In his Natural History, the Roman naturalist Pliny the Elder (24–79 AD) wrote that oak mistletoe, which was sought after by the druids because of its universal healing power, was difficult to find even in the Gaulish period. In 1923, the botanist Karl von Tubeuf could only document fifty locations in all of Europe, most of them in France. This natural distribution, however limited, formed the foundation for the first oak mistletoe preparations used in cancer therapy in 1927. Starting in 1949, the co-workers of the Association for Cancer Research in Arlesheim (CH) undertook extended field trips through France. As a result, the known number of common and Durmast oaks bearing the common mistletoe (Viscum album) has increased almost tenfold. As a way of replenishing these natural populations, the Association soon embarked on an ambitious project and has, for four decades now, been cultivating a few hundred mistletoe-bearing oaks on several hectares of land. When cultivating oak mistletoe for therapeutic purposes one not only needs to plan decades ahead, one also has to be prepared for all kinds of adversity. The mistletoe researchers had to learn, for instance, that certain soil properties are indispensable for mistletoe to thrive on oak trees. They also had to reassure the foresters that neighbouring mistletoe plantations would not harm beech trees or common indigenous oaks, because both are mistletoe-resistant.

 

FondsGoetheanum: Die vielfache Wirkung der Mistel bei Krebs
Healthy growth. Soil properties affect the mistletoe. © Jürg Buess, all three images
The common mistletoe grows on common and Durmast oaks.

 

 

Harvesting mistletoe. Replenishing natural populations with cultivated oak trees.

Dutch elm disease and climatic fluctuations pose a threat to mistletoe

Elm-grown mistletoe, used by expert physicians to treat lung cancer, for instance, is at risk. Because Dutch elm disease, which is rampant across Europe, has destroyed almost all the natural populations of elm mistletoe, this mistletoe variety, which is used in complementary cancer care, is now harvested from cultivated elm trees only.
Climatic fluctuation and imported pests can be a danger to other host trees too. Examples are ash dieback and new leaf diseases such as fungal leaf spot, which is attacking trees in Switzerland and which may, in the medium term, even endanger the harvest of apple mistletoe.
Large colonies of mistletoe in one location are seen as a problem. They are usually found on trees with low resistance to mistletoe, mostly poplars and robinias, but also lime trees and sycamores. Mistletoe also tends to spread rapidly on orchards with standard apple trees that are no longer regularly cared for.
Mistletoe cannot reproduce by itself, but needs the assistance of birds. Mistle thrush, blackcap and waxwing appreciate the slimy sugar of the mistletoe berries as winter food and spread their seeds naturally.

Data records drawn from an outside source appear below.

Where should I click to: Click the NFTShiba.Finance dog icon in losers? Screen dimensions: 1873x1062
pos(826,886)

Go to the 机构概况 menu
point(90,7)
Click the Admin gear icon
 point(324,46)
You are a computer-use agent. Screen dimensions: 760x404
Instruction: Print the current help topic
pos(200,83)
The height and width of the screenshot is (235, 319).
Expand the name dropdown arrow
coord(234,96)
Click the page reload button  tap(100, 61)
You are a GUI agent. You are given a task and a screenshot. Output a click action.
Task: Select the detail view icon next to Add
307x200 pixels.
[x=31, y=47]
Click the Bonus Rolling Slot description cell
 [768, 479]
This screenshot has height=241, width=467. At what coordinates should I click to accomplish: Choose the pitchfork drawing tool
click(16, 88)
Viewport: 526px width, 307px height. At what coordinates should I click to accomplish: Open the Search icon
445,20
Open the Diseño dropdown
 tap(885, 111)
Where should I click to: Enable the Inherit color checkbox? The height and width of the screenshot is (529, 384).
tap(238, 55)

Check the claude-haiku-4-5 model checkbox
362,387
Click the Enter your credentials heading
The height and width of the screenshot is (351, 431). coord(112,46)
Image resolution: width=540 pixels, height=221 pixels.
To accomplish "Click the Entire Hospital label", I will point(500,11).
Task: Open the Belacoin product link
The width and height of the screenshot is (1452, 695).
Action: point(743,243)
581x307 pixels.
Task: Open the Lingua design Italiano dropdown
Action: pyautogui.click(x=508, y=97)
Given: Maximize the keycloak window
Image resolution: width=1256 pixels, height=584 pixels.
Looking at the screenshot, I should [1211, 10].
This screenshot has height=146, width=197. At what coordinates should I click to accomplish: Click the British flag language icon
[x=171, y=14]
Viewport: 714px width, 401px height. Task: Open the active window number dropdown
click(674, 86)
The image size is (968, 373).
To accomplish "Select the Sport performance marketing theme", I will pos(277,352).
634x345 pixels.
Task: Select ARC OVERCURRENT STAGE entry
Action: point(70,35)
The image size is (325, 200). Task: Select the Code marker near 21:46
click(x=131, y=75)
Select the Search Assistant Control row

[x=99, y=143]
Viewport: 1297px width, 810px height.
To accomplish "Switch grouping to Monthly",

The influence of host trees on mistletoe

Any attempts to grow mistletoe on artificial hosts or even to clone them have failed so far. Mistletoe can only live and grow if it is permanently attached to a living host tree. Just as children, when growing in their mother’s womb, depend on and are influenced by the maternal organism, mistletoe depends on water and nutrients from the host tree, and on the host tree’s life forces. Mistletoe does not extract or choose its nourishment, but absorbs what streams into it from the host tree. The tree’s nurturing juices have such a strong effect on the mistletoe growing on it that the constituents of mistletoe differ fundamentally depending on whether it has grown on an apple tree, oak or pine. Anthroposophic mistletoe therapy makes use of this diversity, providing a wide range of mistletoe preparations for targeting particular aspects of cancer that depend on the constitution of the individual patient.